Triple Threat: Spinal Dural Arteriovenous Fistula in Spinal Dysraphism and Tethered Cord Syndrome, a Case Report with Literature Review

Authors

  • Sarah Ileen Liew Neurosurgery Unit, Department of Surgery, Universiti Kebangsaan Malaysia (National University of Malaysia) Medical Centre https://orcid.org/0000-0001-9083-1251
  • Jegan Thanabalan Neurosurgery Unit, Department of Surgery, Universiti Kebangsaan Malaysia (National University of Malaysia) Medical Centre
  • Bee Hong Soon Neurosurgery Unit, Department of Surgery, Universiti Kebangsaan Malaysia (National University of Malaysia) Medical Centre
  • Rozman Zakaria Interventional Radiology Unit, Department of Radiology, Universiti Kebangsaan Malaysia (National University of Malaysia) Medical Centre

DOI:

https://doi.org/10.32896/cvns.v5n1.1-13

Keywords:

Dural arteriovenous fistula, tethered cord syndrome, spinal dysraphism, interventional radiology, angioembolization

Abstract

Introduction:  The incidence of spinal dural arteriovenous fistula (SDAVF) in patients with spinal dysraphism is exceedingly rare with fewer than 30 cases reported. We report such a case and discuss the etiology, diagnostic, and treatment challenges of such patients.
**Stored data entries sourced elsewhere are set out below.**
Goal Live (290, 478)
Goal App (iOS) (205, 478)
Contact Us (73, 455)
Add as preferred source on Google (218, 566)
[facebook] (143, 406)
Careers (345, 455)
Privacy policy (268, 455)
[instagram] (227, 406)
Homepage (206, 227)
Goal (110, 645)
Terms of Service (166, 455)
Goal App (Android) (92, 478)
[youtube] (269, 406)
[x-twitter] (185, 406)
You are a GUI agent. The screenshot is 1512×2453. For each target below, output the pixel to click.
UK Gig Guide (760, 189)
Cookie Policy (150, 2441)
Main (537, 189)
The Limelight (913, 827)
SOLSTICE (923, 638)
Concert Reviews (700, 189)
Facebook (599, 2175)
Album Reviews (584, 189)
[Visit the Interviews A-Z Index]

Case Presentation: This is a 37-year-old gentleman with a history of myelomeningocele (MMC) repair at the age of 2 years who presented to us with worsening bilateral lower limb weakness and numbness. Clinical examination demonstrated affected motor and sensory functions from the level of L2. An MRI Lumbosacral revealed S3/S4 dysraphism with a tethered low-lying conus. A CT angiogram of the spine followed by a spinal angiogram confirmed the diagnosis of a SDAVF with feeders from the median sacral artery and other branches of the left internal iliac artery. He underwent angioembolization, following which we noted a residual SDAVF and hence underwent a difficult second-stage angioembolization to the right lateral sacral artery branch. The patient remained status quo on follow-up.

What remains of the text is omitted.